When Jesus tells the woman at the well that God will be worshipped “in spirit and in truth,” he interprets it to mean that the heart is all that matters. One wishes the writers were more familiar with the biblical typology of the Temple and Jesus’ Body at work in John’s Gospel. We need not worship in Jerusalem’s Temple — not because warm feelings in our hearts suffice, but because the new Temple is Christ’s Body, which is given to us only in the Mass.

Similarly, for all the ways in which the series shows itself influenced by the 20th-century recovery of the “Jewishness of Jesus” in biblical scholarship and the kind of congeniality toward Judaism that arose after the Second World War and was encouraged by the Second Vatican Council in the declaration Nostra Aetate, there is lingering evangelical anxiety about good works undermining divine grace in Judaism. And yet here, too, I must be thankful, for when my 9-year-old son, Rowan, heard the Pharisees intimate that it’s only when the people perfectly obey the Law that the Messiah will come, he immediately interrupted: “Wait, there’s a problem here. It’s good to believe that you need to make everything good for the Messiah’s coming, but they are missing the key point: You can’t make everything good without the Messiah.”

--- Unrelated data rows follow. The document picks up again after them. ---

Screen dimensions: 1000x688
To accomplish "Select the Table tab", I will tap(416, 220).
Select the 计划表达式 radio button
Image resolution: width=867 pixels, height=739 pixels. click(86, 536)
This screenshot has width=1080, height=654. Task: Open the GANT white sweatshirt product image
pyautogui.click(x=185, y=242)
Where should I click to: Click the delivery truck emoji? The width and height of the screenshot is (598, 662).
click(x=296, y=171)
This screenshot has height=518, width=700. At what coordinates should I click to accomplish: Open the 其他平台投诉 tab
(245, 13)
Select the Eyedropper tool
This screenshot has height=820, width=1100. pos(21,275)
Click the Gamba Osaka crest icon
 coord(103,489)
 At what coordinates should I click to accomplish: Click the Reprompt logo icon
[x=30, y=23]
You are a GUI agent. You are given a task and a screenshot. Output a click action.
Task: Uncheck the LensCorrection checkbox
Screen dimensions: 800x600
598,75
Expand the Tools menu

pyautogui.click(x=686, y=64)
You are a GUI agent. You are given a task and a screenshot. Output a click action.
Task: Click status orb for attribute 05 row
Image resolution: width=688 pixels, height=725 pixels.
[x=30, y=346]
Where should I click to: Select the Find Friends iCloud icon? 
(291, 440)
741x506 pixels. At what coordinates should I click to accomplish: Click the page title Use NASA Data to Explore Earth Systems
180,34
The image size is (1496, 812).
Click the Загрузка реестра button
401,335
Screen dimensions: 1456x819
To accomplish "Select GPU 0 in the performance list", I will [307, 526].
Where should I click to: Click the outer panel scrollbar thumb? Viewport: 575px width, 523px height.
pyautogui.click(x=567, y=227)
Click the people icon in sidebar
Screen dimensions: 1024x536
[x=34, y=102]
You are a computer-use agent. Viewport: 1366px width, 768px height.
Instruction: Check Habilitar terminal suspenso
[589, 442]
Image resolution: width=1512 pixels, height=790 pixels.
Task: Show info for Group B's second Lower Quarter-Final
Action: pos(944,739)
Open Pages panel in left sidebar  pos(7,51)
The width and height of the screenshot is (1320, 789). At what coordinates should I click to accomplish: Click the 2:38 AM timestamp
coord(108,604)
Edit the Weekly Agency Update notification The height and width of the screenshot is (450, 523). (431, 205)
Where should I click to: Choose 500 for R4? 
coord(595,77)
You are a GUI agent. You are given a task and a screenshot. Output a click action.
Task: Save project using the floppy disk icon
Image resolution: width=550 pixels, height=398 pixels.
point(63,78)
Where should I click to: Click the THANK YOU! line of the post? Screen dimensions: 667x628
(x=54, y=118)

So far, it appears Jenkins and his team has succeeded in creating a “binge-worthy” TV show on Jesus that is at once believable and faithful. I’ve found it be fairly friendly to Catholic sensibilities, while displaying the best of its evangelical heritage. Unlike so many portrayals of Scripture in film that prove superficial both in biblical understanding and artistic representation, The Chosen is robust theologically and cinematically. It is more than a series on the life of Christ. It is a promising and fulfilling epic of salvation history.